Universities searching for the best way to combat binge drinking among students are increasingly turning to a different kind of alcohol-education program: an online survey that provides sobering truth about students’ drinking habits.
Students at colleges that subscribe to the website service e-CHUG receive feedback about how much they actually drink in relation to their peers and if their level of drinking is risky, after filling out a 15-minute online questionnaire about their personal drinking habits, family history and the social environment at their schools.
Developers of the program, which started through a grant to the University of San Diego four years ago and recently launched a version for high schools, say the best way for students to learn about alcohol abuse is to provide them with personalized and – most importantly – anonymous information.
“We wanted some way that felt useful to talk with students about alcohol, not something that was just punitive or the standard educational stuff that everybody knows,” said e-CHUG Director Douglas Van Sickle.

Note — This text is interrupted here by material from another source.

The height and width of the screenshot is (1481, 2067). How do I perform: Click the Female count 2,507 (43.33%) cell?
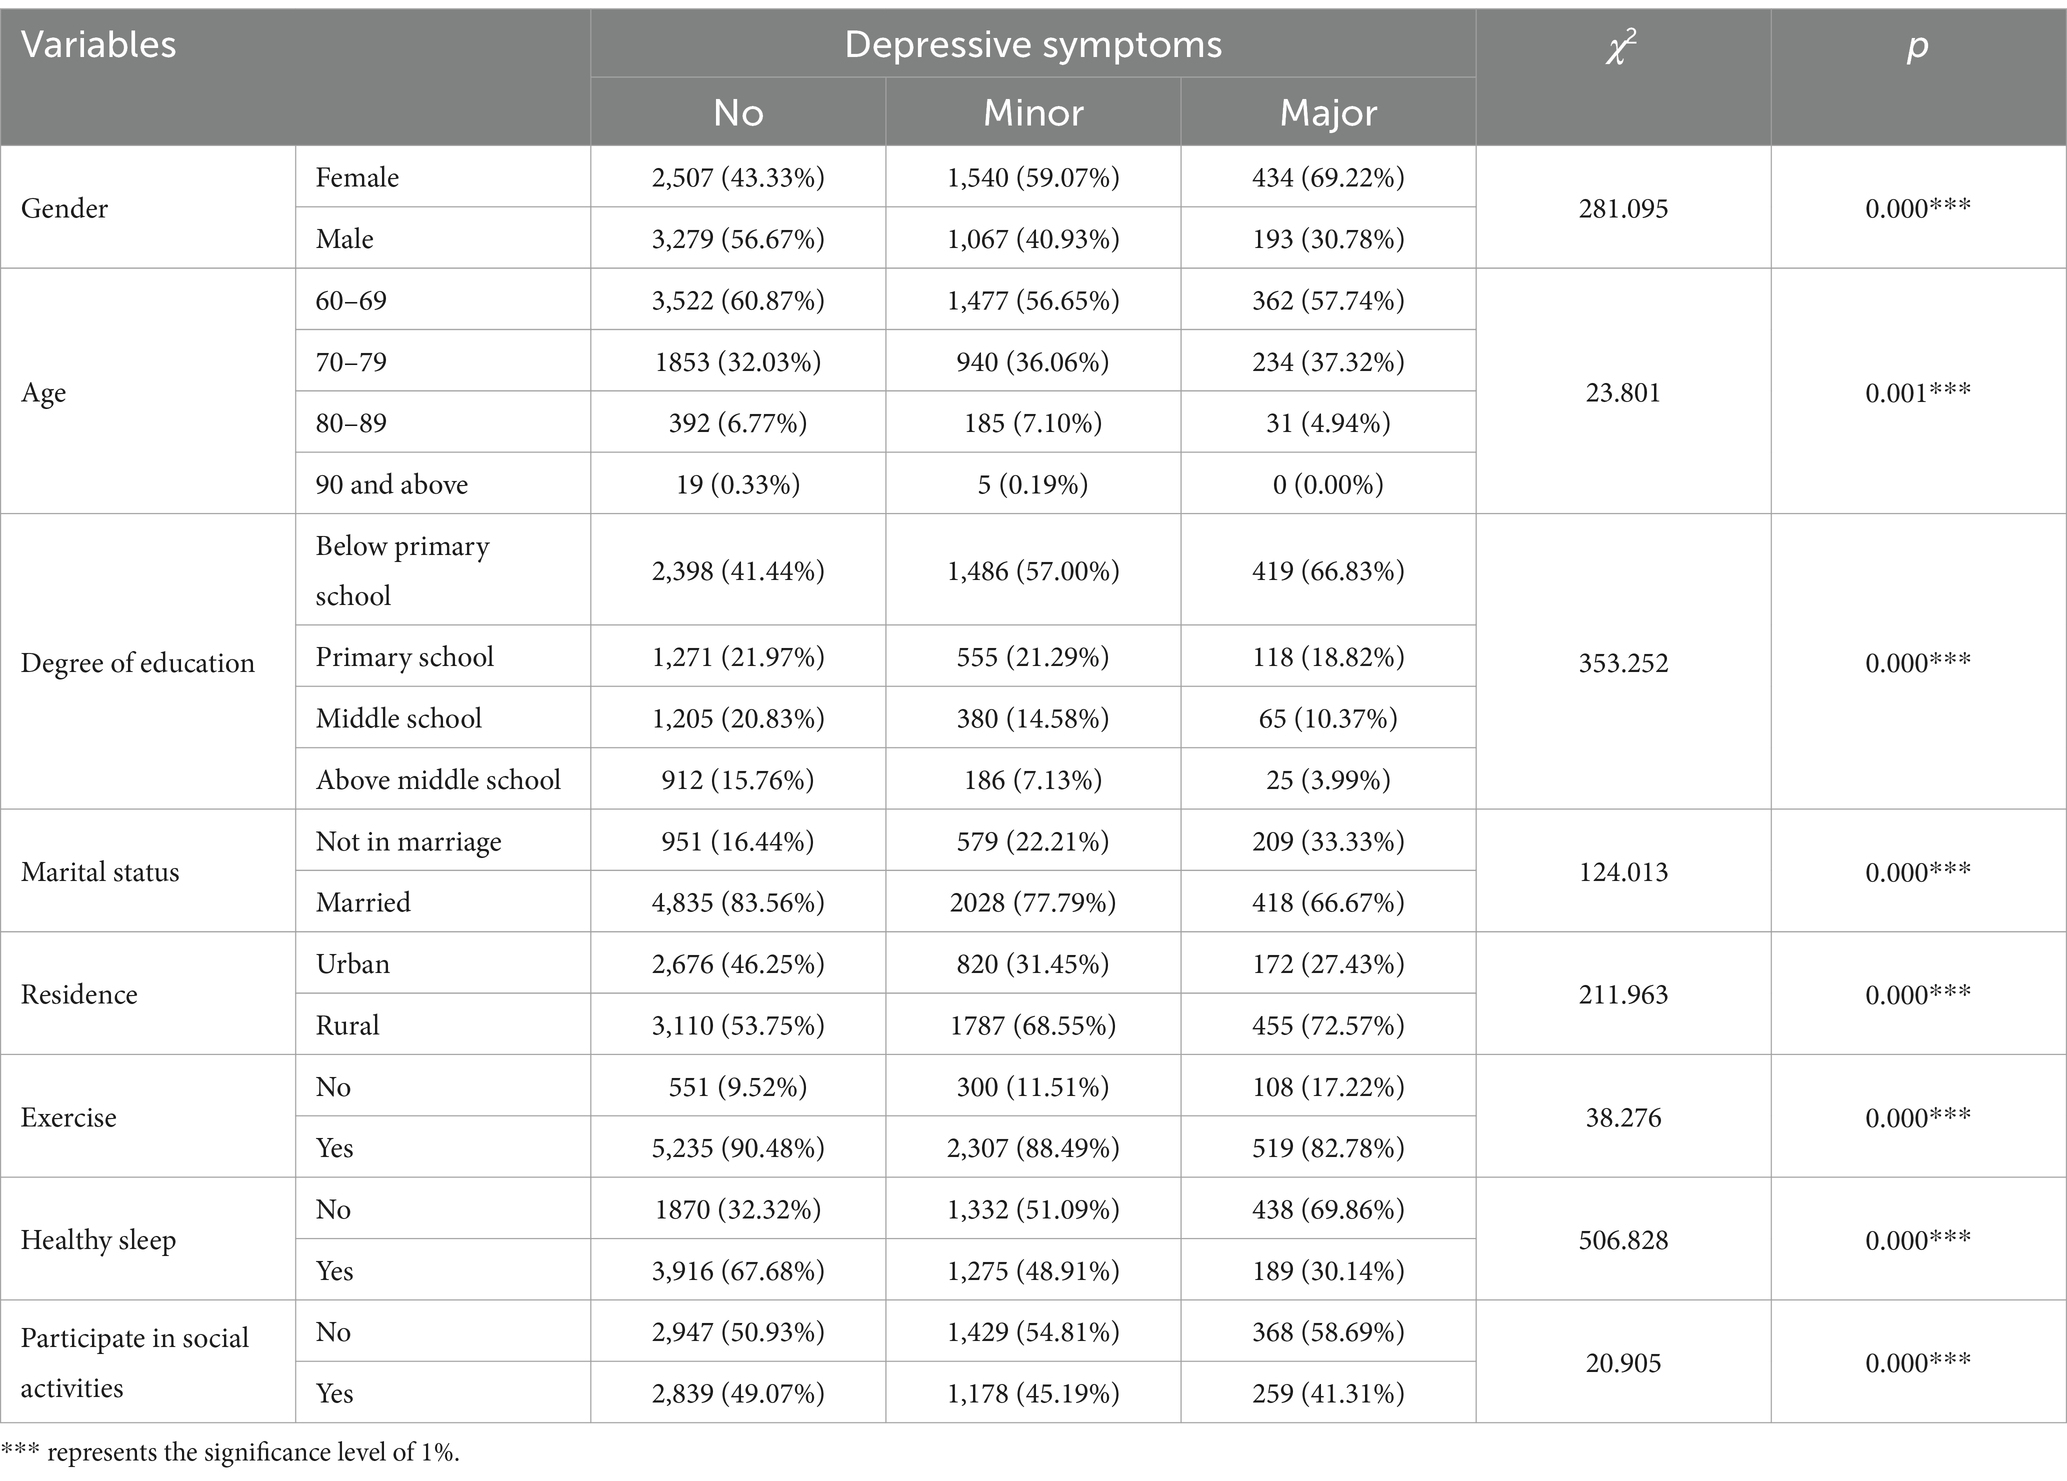[738, 177]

More than 300 colleges and other organizations in the United States, Canada and Australia, including a few in the Boston area — Bentley College, Brandeis University, Framingham State College and Fitchburg State College — subscribe to the service. Colleges that subscribe pay a $745 annual fee. Boston University does not use the service, instead relying on its own surveys.
The online service has an advantage over traditional in-office or classroom education and treatment programs, said co-founder Scott Walters.
“This is kind of a dirty little secret of the alcohol treatment literature,” he said. “There is not a good relationship between the length of treatment and outcome.”
By evaluating students’ habits and putting them in the context of their peers, the website’s anonymous results makes the service attractive to students, Walters said.
“You don’t have to sit down and justify your drinking to someone else,” he said. “There’s no face saving, so you can just kind of take it or leave it on your own time.”
Bentley College administrators decided to integrate e-CHUG into their alcohol education program in 2005 because of its cost-effectiveness, said Jessica Greher, coordinator of Alcohol and Other Drug Prevention Programs at the college.
“I think that [students] have been responsive [to e-CHUG], but some of the students are shocked, I think, by the feedback,” she said.
The service’s calorie feedback, for instance, translates the number of calories a student consumes in alcohol — usually beer — into its equivalent in cheeseburgers.
Jake Williams, director of Marketing Communications for Sigma Chi International, said the fraternity voluntarily signed up for the website because it helps members take personal responsibility and get an honest perspective on their alcohol usage.
“The success of e-CHUG is that it is for personal use and to promote honest responses,” he said.